* Activity *
Check the records below line by line for the string "timestamp". Give the number of lines that contain it and nothing else.

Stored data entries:
☆ ☆ ☆ ☆ ☆

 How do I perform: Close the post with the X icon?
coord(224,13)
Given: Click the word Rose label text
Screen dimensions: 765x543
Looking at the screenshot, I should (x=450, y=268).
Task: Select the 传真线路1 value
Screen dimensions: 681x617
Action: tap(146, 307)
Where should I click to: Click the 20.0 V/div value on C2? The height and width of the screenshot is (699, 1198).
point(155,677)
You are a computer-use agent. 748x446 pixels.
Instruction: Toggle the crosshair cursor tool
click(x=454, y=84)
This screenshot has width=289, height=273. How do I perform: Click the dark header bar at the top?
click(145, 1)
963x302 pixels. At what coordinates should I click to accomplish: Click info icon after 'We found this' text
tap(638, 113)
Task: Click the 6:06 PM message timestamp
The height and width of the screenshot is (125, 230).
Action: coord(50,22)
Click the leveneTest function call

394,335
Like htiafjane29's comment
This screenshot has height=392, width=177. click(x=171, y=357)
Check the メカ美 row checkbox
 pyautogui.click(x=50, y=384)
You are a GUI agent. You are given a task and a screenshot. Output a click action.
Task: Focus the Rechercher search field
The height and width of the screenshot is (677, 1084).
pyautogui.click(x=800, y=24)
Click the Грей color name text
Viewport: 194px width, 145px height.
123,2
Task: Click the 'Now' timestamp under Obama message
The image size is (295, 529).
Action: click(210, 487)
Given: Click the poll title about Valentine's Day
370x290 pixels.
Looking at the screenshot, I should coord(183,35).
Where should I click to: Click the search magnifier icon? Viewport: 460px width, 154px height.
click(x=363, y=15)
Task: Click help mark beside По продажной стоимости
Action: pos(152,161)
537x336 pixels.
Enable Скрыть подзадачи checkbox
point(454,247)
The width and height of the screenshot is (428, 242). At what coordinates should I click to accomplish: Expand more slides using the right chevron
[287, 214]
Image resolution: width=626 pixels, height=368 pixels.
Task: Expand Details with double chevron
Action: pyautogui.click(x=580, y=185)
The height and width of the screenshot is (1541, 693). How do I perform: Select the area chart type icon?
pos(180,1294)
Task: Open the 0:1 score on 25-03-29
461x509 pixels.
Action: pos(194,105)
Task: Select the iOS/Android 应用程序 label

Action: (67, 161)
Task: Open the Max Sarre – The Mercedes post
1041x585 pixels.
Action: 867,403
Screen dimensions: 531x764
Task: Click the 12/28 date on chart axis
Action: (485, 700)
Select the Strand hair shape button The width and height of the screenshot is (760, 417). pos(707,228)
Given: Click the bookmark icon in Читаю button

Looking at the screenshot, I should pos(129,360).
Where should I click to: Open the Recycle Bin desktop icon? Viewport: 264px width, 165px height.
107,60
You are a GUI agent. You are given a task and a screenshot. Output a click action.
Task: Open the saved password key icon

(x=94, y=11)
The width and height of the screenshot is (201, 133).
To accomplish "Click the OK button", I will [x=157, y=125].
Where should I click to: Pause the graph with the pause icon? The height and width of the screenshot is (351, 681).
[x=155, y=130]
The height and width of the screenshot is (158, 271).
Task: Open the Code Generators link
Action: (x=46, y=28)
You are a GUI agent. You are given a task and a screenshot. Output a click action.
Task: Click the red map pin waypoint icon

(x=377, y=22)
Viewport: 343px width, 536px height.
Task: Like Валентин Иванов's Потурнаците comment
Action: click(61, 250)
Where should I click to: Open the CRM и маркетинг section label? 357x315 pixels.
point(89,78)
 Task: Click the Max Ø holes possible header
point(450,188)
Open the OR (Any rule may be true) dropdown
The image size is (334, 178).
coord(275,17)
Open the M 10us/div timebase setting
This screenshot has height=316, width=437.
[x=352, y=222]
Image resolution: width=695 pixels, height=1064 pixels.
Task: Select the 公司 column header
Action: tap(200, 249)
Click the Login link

☆ ☆ ☆ ☆ ☆

* Answer below *
2